「その話を踏み台に、世間では私と親しくするあなたに嫉妬して凶行に及んだのではと見られていますが、そもそも私があなたと初めて会った時にはメリッサに嫌がらせを受けていると言っていた。あなたの話は時間の流れがおかしい」

 ぽかり、女の口が開き、ゆっくりと、ゆっくりと、瞬く。

「何を言ってるの……? オスカー様があたしに声をかけてくれたから、でもそのせいでいじめられるようになったのよ?」
「話なんて何ひとつ聞かなければよかった。頼る人がいないと泣かれたって放っておけばよかったよ。家に出入りさせたせいで馬鹿な噂の信憑性を増させてしまった」
「オスカー様がお家においでって言ってくれたんじゃない。あたしのことが特別だからって。忘れてしまったの? おかしな人ね」

 ふふ、と笑みをこぼす姿はいかにも純真そうで、嘘ひとつないように見える。
 その一方で様子を窺っていた人々は、言い分こそ変わっていないはずながらその態度の変わりように目を剥いていた。
 おそらくこの場面から見た者がいればその言い分を信じた。しかし叫ぶように声を荒らげていたところからの変化を目の当たりにしたなら、もう誰も純粋無垢な娘と見る者はいないだろう。

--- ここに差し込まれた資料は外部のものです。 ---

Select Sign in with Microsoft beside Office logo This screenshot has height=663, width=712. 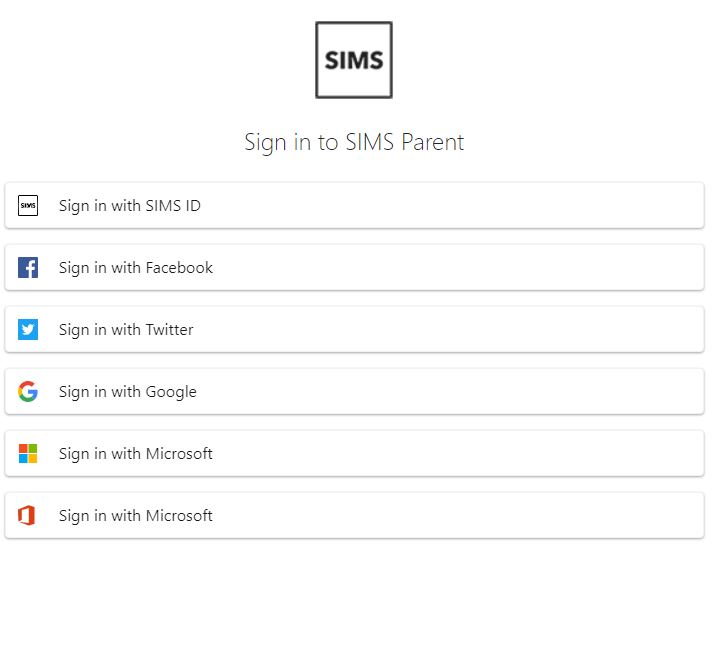tap(136, 516)
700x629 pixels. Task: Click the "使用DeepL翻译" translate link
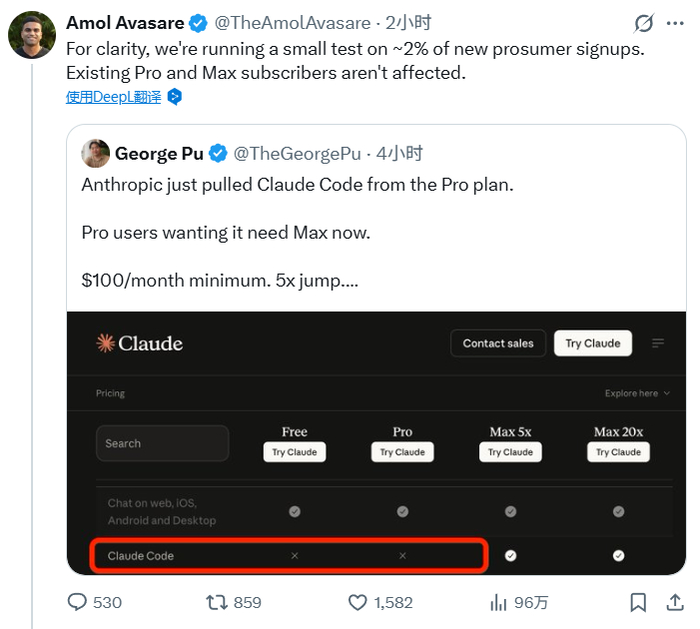click(115, 97)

「あたしとオスカー様は出会ってから偶然の出会いを繰り返して、そのたびに仲良くなったの。オスカー様はあたしといると楽しいって、優しい子だって言ってくれたわ。男遊びするメリッサ様とは違うって」
「妄想ばかりだな。私はそんなことを言ってはいないし、メリッサは男遊びなどしていない。すべて作られた噂話でしかない」
「オスカー様があたしを可愛がってくださるものだから、あたしはメリッサ様に目をつけられて、いろんな嫌がらせを重ねられた。それを見たオスカー様は、あたしのことを守るって言ってくれて、」

 妄言を重ねる女は、眉間に皺を寄せたルナリアに押さえつけられているというのに、妙にうっとりとした顔で微笑む。